Saved data entries:
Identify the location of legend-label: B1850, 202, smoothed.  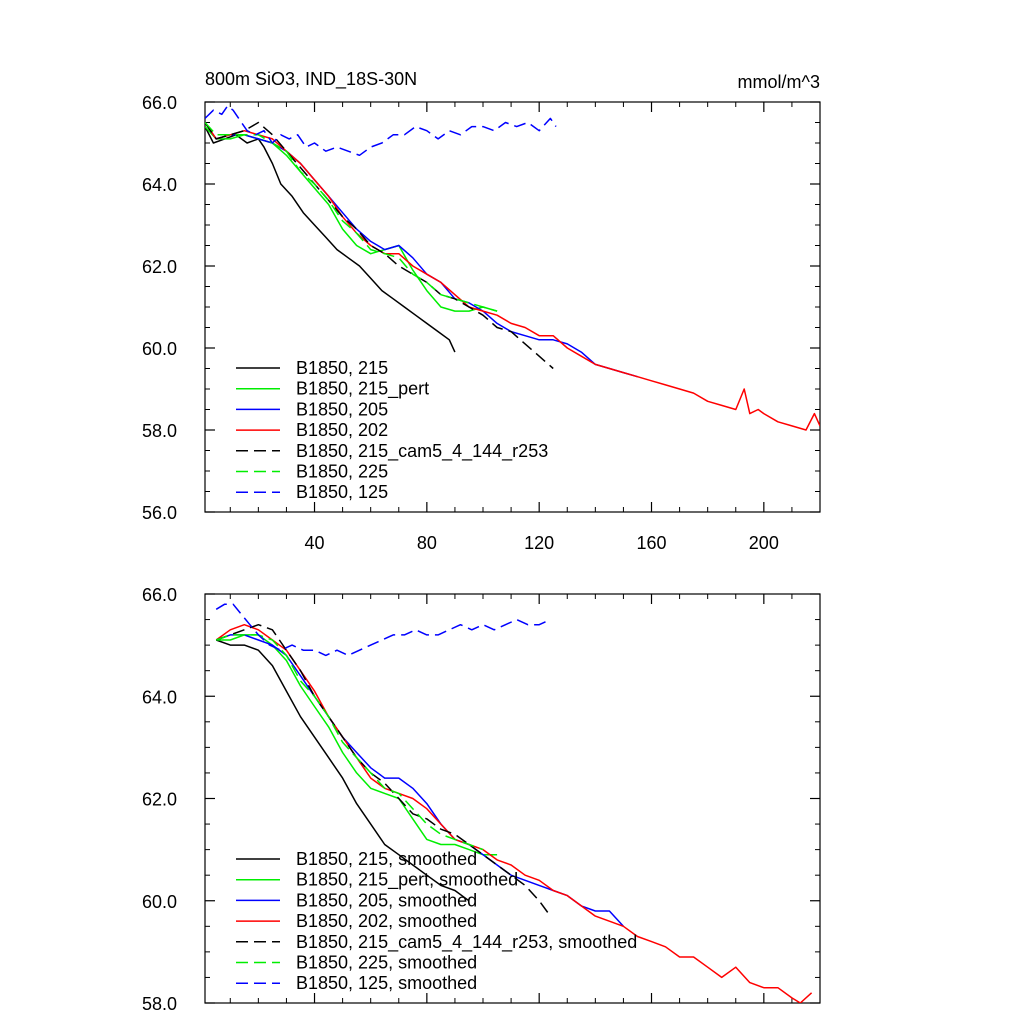
(386, 921).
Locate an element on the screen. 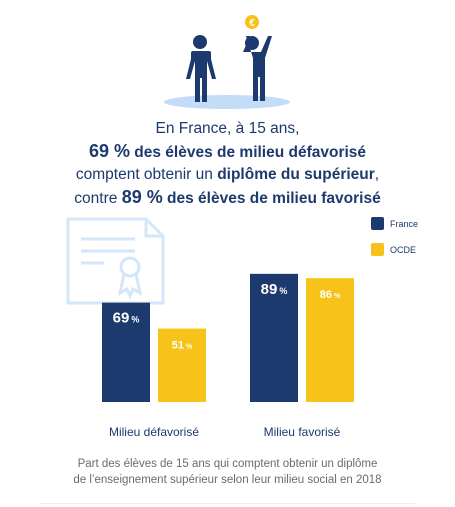  legend: France OCDE is located at coordinates (394, 236).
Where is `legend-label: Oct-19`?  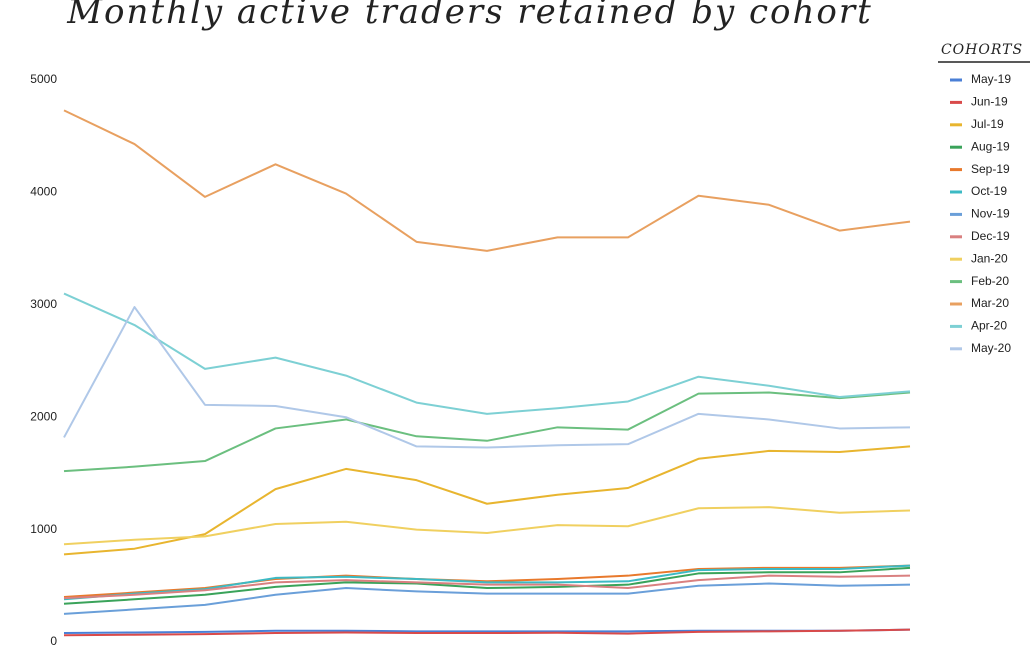
legend-label: Oct-19 is located at coordinates (989, 191).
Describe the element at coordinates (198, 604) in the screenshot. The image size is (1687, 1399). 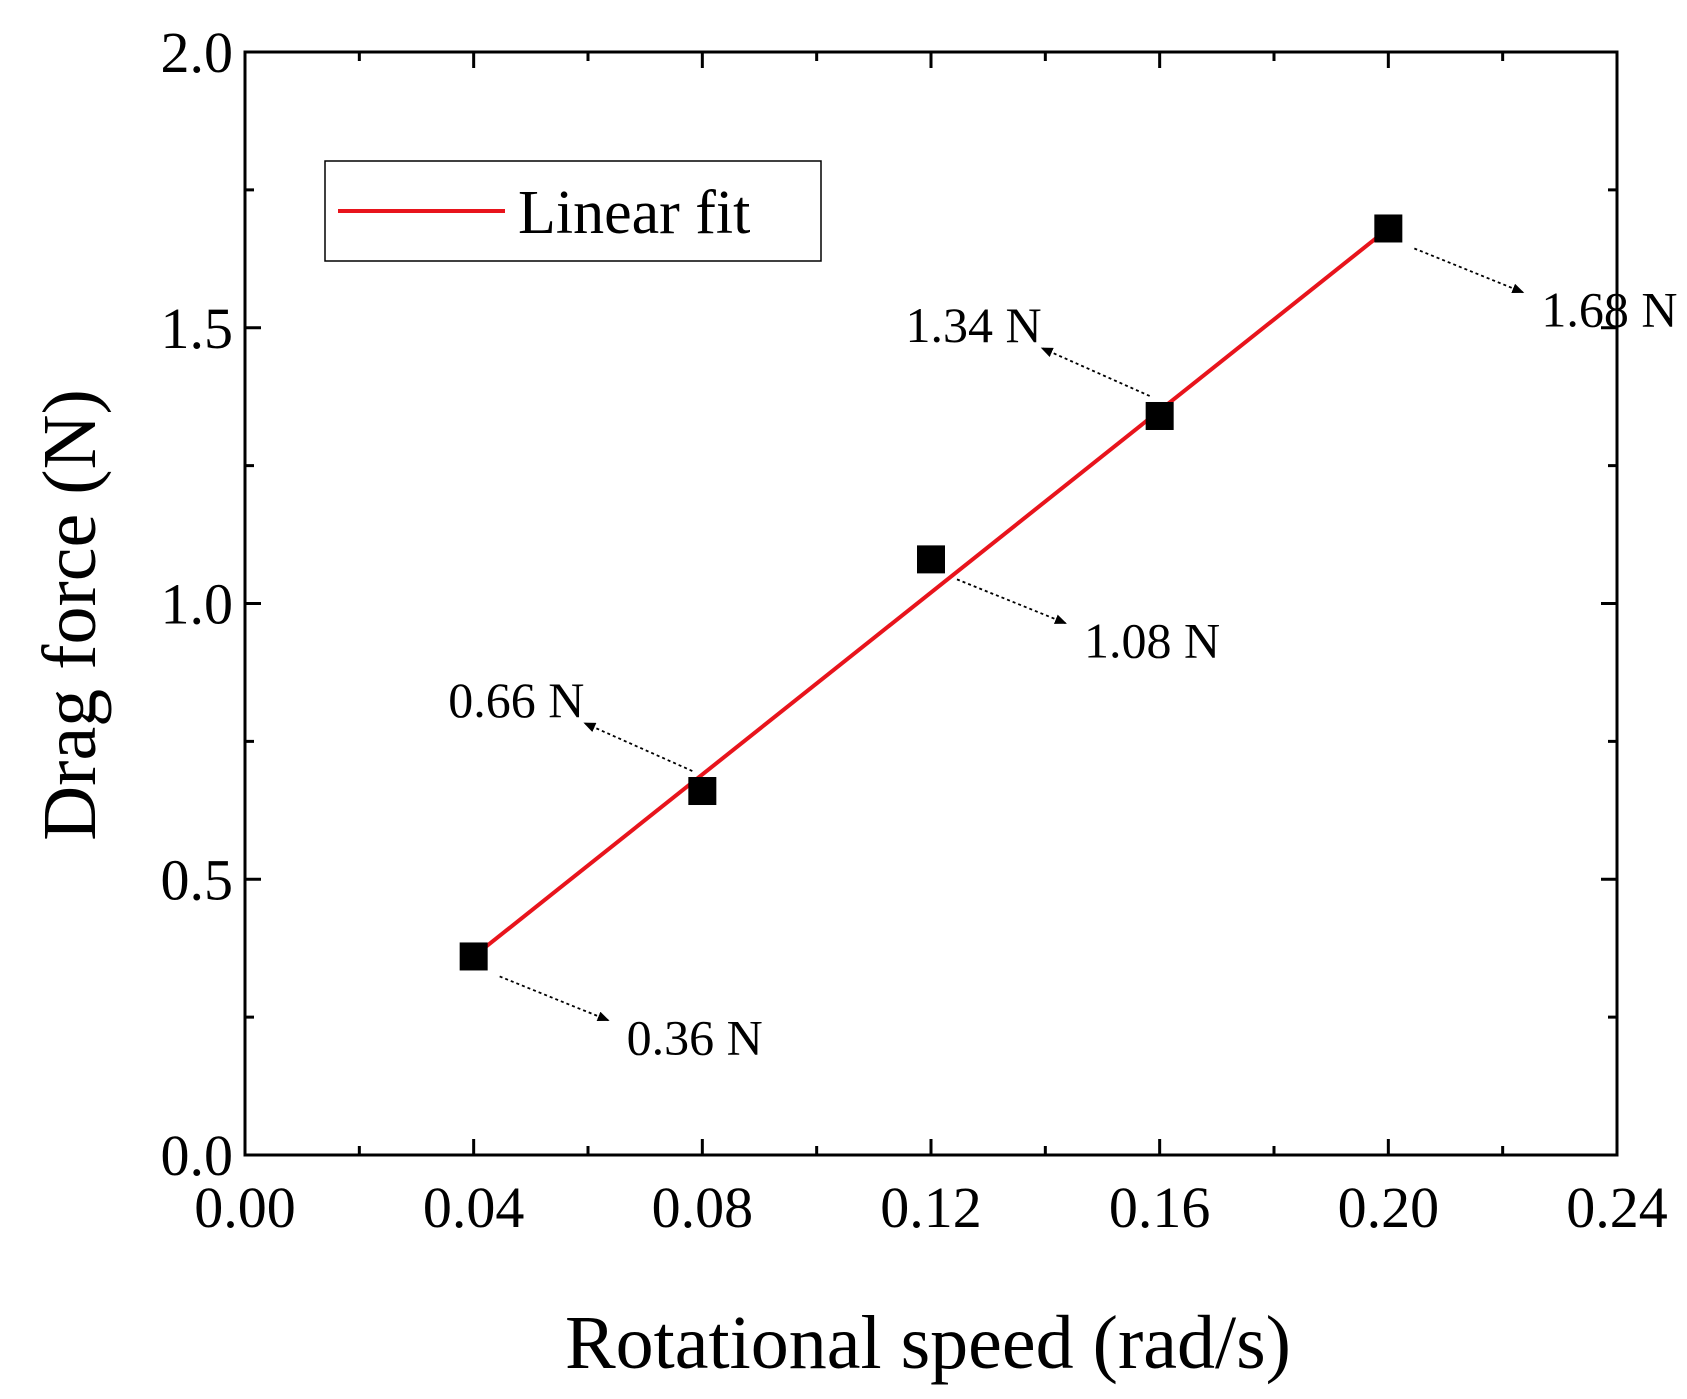
I see `y-tick-label: 1.0` at that location.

[WORK INSTRUCTIONS]
Could you retype the lines from the one containing "Describe the element" through the last line, both ends included, leaving the pictures out?

[ANSWER TO THIS PROBLEM]
Describe the element at coordinates (198, 604) in the screenshot. The image size is (1687, 1399). 
I see `y-tick-label: 1.0` at that location.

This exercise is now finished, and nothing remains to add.